(Beginning of MATERIALS PROVIDED)

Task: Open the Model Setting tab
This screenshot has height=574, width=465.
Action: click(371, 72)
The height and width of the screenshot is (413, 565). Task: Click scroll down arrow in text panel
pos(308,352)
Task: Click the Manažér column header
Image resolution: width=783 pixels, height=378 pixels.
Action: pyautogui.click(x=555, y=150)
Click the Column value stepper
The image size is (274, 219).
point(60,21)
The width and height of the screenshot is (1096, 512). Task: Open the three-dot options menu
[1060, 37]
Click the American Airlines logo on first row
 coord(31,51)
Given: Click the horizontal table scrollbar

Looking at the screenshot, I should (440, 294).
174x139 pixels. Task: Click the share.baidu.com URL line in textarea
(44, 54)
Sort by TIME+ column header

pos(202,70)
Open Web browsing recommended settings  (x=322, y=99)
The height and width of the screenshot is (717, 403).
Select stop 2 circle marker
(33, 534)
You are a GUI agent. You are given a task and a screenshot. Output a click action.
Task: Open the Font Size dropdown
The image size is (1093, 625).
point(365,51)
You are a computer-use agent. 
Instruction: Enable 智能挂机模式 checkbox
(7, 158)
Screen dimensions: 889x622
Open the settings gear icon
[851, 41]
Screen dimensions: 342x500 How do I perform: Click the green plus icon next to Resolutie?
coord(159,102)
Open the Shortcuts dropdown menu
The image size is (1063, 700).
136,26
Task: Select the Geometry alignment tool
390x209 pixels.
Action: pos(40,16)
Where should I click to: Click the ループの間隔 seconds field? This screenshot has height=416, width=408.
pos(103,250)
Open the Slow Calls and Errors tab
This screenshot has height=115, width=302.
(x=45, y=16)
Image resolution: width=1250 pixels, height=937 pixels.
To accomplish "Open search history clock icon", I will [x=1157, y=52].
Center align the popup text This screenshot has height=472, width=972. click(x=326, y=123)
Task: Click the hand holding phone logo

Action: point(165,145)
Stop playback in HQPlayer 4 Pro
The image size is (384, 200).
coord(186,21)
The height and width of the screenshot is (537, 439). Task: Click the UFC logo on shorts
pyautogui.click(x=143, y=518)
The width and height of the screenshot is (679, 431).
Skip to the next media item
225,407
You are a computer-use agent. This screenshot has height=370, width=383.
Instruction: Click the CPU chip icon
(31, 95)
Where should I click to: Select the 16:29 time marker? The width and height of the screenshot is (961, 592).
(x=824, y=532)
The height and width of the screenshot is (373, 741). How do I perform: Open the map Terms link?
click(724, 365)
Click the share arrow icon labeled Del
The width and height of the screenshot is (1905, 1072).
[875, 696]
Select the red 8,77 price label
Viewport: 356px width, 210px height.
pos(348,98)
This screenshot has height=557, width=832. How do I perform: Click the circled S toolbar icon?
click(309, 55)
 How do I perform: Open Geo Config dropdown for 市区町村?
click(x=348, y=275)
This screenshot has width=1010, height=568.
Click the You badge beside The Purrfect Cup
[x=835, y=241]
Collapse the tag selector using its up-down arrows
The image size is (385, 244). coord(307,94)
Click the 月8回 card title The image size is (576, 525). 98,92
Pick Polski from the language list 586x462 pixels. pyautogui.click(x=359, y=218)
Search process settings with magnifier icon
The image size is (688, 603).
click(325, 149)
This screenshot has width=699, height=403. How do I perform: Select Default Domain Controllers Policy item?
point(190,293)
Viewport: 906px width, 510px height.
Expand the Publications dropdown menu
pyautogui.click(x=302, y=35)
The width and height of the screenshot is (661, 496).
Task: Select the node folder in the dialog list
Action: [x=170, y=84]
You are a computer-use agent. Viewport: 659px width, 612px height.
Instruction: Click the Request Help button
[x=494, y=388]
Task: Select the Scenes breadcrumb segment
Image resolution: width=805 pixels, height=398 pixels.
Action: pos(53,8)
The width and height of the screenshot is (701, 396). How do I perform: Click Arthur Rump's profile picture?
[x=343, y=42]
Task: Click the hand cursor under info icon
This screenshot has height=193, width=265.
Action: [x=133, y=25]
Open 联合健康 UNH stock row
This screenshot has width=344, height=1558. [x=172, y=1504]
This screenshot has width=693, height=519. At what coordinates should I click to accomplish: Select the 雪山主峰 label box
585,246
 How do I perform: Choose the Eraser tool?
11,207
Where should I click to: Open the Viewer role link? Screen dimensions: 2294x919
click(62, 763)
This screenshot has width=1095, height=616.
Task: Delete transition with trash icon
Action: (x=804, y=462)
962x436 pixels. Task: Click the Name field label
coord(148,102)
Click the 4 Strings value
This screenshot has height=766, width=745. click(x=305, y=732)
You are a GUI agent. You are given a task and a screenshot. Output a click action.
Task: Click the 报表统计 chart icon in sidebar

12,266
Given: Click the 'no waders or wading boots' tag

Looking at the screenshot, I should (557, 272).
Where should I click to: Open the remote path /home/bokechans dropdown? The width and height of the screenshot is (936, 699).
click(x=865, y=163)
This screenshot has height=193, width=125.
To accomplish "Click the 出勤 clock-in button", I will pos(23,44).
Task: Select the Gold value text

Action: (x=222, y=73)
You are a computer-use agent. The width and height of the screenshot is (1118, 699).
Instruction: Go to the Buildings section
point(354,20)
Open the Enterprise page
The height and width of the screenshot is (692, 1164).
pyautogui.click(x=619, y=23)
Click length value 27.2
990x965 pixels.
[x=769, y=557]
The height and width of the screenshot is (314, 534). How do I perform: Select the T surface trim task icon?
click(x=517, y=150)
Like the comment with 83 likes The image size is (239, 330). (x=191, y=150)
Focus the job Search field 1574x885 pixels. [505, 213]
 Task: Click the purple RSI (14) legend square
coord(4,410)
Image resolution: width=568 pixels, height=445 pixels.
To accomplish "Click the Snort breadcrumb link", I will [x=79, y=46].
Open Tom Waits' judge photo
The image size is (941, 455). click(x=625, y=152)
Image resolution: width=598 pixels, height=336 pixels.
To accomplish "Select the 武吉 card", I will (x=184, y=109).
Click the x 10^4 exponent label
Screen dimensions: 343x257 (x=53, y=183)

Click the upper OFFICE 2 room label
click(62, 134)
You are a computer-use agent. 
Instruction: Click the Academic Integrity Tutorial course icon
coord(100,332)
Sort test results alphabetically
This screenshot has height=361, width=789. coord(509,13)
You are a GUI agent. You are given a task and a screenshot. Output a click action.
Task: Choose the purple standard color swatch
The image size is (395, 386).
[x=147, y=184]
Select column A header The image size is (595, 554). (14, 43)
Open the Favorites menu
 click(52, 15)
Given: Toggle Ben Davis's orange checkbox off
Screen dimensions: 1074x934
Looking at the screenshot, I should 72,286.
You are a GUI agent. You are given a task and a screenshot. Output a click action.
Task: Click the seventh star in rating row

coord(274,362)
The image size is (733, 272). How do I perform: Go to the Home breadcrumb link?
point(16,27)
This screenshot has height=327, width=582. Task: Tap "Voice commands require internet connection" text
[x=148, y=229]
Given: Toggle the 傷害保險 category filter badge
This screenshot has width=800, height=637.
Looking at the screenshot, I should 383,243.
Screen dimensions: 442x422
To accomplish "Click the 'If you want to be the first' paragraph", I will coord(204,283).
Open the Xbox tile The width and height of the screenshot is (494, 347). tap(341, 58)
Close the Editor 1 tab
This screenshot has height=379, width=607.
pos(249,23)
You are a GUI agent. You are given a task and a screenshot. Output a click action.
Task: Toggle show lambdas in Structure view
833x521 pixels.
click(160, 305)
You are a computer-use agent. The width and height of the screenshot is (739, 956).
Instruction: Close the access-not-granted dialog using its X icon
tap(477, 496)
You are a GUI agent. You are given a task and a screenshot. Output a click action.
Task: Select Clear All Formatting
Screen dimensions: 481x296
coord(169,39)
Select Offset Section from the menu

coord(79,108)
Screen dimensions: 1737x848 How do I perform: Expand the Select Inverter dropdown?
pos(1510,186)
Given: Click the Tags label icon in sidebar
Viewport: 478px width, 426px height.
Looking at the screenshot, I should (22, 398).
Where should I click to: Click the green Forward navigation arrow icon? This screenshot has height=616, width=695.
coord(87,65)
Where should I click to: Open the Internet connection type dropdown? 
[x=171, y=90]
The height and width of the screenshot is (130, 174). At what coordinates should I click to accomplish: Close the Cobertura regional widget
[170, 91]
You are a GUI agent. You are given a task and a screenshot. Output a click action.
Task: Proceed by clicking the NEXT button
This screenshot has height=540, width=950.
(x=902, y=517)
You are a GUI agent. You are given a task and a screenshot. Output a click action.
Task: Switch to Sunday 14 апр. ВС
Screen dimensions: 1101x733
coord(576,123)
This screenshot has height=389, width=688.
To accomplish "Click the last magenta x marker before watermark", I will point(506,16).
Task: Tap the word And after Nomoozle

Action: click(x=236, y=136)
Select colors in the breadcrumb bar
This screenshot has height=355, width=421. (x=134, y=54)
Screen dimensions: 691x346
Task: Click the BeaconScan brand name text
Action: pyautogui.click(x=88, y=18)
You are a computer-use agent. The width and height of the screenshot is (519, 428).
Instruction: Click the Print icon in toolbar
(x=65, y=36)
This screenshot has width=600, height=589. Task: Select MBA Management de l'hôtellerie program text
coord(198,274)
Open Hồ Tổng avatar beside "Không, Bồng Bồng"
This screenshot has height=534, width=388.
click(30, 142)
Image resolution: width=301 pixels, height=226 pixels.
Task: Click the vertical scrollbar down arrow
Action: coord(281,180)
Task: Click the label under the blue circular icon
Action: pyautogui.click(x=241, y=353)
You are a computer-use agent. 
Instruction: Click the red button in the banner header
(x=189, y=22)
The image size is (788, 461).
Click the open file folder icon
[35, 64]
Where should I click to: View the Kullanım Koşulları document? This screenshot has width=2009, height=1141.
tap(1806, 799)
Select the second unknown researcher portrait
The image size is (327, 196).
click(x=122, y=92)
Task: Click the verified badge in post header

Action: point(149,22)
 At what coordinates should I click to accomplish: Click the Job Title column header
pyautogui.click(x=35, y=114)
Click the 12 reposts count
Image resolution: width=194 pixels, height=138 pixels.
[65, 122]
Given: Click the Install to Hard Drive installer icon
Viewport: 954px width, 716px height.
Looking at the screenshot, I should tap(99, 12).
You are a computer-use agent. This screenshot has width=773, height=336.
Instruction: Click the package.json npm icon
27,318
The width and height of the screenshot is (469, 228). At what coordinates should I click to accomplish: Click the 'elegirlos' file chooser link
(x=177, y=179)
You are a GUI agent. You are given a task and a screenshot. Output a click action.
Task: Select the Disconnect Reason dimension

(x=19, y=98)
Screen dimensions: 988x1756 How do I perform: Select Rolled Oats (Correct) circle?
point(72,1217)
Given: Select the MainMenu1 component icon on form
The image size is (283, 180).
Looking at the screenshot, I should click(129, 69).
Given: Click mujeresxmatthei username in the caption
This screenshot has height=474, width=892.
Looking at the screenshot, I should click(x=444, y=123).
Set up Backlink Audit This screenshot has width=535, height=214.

(End of MATERIALS PROVIDED)

→ EXERCISE DESCRIPTION:
Please go through the material and return each line where the word "Toggle" appears.

→ YOUR SOLUTION:
Given: Toggle Ben Davis's orange checkbox off
Given: Toggle the 傷害保險 category filter badge
Task: Toggle show lambdas in Structure view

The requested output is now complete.